Dans le cas des AVC, le stress a un effet direct et un effet indirect. L’effet indirect, c’est que le stress accentue les autres facteurs de risque. En effet, si on est stressé, on aura tendance à mal s’alimenter, à dormir trop peu, peut-être à fumer ou à boire un verre d’alcool de trop. On augmente ainsi son risque de faire un AVC. L’effet direct, c’est que le stress accélère le vieillissement prématuré des artères et du cœur et donc les risques d’AVC. Il est donc important de prendre du temps pour soi, d’aller dans la nature, de soigner de bons rapports sociaux, et si nécessaire de se faire soutenir par un psychologue ou psychiatre.
Le stress augmente probablement aussi le risque de faire des traumatismes crâniens: si on court pour prendre un bus et qu’on chute, par exemple. Pour d’autres lésions cérébrales telles que la SEP et les tumeurs, le rôle du stress est moins clair.
Pourquoi les personnes qui ont déjà eu un AVC ont-elles plus de risque d’en refaire un?

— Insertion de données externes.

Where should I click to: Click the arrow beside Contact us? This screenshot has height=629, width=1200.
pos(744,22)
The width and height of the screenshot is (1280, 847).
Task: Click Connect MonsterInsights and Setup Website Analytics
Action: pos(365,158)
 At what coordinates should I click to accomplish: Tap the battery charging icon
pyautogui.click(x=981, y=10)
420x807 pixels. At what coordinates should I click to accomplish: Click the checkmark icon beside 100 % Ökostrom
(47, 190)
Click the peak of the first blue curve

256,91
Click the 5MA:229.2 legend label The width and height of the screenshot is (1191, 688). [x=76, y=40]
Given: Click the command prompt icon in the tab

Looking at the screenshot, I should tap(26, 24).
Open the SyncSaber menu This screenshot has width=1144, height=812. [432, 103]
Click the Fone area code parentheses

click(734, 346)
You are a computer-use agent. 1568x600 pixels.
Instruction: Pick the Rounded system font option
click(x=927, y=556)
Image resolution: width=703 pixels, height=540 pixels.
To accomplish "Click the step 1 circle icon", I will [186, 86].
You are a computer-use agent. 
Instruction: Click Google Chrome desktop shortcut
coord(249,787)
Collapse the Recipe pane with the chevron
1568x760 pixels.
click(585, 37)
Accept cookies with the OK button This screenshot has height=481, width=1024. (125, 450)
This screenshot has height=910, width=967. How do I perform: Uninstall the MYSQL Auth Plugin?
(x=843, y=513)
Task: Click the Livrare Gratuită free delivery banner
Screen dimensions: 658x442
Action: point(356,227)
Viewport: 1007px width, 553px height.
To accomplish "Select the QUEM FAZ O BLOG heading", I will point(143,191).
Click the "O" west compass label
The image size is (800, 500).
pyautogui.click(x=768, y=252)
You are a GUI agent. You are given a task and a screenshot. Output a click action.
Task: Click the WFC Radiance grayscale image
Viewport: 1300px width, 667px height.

C’est le cas pour la plupart des maladies vasculaires. Lorsqu’il y a eu un premier AVC, c’est probablement qu’il y avait plusieurs facteurs de risque pour un AVC. Si une victime d’un AVC continue à vivre sans les traiter, le risque de refaire un AVC reste présent. Mais on peut tourner ça dans un autre sens: si on identifie les causes d’un AVC, on a souvent une chance unique dans sa vie de pouvoir renverser cette situation. On peut peut-être arrêter de fumer, perdre du poids, faire régulièrement une activité physique, ou encore traiter son cholestérol et donc réduire ses facteurs de risque. Évidemment, c’est plus facile à dire qu’à faire, mais avec beaucoup d’efforts et de bons médicaments, on peut limiter considérablement les risques.
Informations
Le Pr. Patrik Michel et son équipe collabore notamment avec Christine Jayet, collaboratrice du Conseil de FRAGILE Suisse, dans le cadre du programme ÉTaPe (Education Thérapeutique pour les Patients et l’entourage après un AVC). Ce projet d’éducation thérapeutique a pour but d’enseigner aux victimes d’AVC les clés pour mieux vivre après un AVC et de limiter les risques de subir plus de problèmes vasculaires.